Your instructions » Find each line in the records below that contains the word "options", and copy it out.

======== Available data ========

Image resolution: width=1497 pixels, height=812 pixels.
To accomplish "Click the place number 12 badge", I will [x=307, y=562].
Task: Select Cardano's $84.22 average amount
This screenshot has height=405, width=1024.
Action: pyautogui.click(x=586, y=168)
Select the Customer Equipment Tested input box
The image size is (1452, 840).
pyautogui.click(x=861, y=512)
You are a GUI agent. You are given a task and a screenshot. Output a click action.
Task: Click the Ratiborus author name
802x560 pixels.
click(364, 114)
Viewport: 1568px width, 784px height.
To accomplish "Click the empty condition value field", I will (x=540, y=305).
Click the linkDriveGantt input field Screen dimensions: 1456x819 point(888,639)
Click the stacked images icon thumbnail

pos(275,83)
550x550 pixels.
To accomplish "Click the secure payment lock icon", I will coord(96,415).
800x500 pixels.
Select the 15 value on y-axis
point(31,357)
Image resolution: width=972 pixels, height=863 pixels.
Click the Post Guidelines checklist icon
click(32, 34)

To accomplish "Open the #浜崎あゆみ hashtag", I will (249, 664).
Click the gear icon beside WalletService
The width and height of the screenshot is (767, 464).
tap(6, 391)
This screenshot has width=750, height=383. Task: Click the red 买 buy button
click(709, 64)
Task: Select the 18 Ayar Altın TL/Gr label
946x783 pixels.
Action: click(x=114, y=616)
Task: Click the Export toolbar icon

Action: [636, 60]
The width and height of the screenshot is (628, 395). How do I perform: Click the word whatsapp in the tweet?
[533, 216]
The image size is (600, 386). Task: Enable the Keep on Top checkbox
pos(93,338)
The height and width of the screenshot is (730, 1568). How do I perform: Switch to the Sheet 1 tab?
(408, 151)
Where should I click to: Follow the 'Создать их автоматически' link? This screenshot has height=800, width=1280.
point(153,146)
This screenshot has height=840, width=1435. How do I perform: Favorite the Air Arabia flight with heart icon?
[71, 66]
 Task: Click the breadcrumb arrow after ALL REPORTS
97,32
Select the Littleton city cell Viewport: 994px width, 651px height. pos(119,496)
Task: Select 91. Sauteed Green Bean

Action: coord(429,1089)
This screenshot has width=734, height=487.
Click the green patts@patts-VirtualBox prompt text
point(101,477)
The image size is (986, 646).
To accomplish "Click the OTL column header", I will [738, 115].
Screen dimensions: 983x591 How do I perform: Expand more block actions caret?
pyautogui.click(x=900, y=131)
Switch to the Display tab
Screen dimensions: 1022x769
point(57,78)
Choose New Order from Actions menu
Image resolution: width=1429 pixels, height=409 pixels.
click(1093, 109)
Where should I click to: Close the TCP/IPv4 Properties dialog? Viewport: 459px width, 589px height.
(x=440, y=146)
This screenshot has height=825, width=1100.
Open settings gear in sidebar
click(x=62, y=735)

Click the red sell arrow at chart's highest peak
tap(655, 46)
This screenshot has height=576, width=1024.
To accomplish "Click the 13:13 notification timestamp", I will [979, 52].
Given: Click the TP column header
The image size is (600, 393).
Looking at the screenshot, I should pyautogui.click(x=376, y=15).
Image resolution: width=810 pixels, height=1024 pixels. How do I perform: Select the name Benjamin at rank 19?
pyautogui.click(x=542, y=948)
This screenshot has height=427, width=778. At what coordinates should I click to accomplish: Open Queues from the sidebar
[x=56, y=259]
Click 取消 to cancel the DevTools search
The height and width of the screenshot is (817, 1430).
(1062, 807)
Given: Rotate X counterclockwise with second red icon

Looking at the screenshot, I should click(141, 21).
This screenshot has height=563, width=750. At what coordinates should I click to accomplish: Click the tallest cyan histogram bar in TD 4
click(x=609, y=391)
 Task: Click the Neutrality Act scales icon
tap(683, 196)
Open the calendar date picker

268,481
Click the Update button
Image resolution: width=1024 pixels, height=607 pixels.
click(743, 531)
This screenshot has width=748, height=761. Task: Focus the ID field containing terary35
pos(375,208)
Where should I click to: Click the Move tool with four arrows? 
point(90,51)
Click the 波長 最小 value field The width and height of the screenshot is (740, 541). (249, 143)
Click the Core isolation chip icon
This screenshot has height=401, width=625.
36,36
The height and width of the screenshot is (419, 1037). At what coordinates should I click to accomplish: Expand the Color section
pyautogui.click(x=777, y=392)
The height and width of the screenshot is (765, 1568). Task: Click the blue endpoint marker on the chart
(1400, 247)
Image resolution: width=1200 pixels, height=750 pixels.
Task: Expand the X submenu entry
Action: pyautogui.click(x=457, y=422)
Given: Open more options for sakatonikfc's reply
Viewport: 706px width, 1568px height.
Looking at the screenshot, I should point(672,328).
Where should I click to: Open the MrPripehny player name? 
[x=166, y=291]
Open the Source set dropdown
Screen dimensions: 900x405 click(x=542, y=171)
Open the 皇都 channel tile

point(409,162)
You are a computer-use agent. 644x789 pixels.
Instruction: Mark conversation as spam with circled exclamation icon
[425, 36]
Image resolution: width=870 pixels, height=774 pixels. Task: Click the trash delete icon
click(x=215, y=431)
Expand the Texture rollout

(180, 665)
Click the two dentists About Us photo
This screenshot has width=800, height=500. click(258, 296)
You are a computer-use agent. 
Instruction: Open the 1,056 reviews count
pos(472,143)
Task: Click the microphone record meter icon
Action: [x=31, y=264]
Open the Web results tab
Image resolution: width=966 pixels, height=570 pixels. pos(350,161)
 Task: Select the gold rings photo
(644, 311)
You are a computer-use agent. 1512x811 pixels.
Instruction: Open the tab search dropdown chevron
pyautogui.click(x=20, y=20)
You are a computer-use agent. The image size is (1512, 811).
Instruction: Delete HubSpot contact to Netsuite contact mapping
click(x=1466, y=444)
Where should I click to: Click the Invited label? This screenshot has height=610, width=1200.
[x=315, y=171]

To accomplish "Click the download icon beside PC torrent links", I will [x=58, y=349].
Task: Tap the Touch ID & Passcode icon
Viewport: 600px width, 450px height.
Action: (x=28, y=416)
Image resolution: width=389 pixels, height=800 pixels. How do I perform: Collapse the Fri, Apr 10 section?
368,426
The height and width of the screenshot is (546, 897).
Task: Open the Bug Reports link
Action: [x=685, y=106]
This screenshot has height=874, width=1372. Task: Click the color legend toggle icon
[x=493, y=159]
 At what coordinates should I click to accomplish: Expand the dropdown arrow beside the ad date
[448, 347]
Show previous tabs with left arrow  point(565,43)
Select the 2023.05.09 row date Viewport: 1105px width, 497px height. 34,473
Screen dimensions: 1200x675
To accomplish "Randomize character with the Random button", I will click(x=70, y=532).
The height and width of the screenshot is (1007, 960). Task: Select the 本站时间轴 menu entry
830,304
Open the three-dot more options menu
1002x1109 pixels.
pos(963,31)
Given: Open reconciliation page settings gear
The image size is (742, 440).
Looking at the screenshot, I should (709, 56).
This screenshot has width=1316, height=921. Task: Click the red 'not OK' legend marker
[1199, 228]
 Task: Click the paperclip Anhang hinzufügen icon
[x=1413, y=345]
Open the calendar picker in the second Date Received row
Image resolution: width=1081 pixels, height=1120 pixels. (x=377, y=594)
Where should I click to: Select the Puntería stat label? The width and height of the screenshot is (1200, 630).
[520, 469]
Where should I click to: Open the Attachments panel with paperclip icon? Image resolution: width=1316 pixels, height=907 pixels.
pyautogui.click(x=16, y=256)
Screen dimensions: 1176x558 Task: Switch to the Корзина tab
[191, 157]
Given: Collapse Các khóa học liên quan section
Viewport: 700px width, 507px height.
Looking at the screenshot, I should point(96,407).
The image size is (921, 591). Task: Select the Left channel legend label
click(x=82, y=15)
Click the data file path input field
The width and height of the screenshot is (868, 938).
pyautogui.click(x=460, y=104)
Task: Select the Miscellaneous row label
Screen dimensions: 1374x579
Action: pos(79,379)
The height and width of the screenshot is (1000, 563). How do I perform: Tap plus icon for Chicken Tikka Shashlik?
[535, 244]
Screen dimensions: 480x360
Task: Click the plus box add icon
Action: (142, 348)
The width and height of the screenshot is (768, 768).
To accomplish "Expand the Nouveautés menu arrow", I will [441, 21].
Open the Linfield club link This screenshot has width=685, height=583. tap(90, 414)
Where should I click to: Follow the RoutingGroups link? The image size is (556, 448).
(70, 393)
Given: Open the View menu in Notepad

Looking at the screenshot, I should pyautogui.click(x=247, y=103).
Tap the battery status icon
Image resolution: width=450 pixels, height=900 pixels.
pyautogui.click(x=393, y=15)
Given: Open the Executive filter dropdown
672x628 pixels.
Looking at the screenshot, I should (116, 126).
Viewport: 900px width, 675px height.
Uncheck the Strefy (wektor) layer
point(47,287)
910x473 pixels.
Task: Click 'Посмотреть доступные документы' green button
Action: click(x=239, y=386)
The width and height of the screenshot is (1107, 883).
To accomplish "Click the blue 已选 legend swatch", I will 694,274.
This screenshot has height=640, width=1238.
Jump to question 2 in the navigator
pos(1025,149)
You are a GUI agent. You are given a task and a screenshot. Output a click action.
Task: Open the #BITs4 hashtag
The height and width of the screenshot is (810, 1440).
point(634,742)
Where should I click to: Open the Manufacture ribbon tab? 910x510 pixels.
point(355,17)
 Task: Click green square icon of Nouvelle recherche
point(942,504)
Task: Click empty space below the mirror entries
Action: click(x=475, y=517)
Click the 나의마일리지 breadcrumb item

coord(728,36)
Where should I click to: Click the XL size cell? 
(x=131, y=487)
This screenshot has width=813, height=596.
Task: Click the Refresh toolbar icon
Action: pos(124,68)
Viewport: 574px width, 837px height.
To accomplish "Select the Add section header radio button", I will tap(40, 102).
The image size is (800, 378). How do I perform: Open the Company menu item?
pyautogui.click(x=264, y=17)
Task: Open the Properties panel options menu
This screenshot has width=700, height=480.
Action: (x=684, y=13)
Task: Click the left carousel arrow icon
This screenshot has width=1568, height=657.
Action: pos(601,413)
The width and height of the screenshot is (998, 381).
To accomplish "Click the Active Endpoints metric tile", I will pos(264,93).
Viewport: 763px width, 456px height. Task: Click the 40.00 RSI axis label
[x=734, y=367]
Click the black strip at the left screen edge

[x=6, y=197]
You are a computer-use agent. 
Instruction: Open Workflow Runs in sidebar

========

Solution for this exercise »
Given: Open more options for sakatonikfc's reply
Open the three-dot more options menu
Task: Open the Properties panel options menu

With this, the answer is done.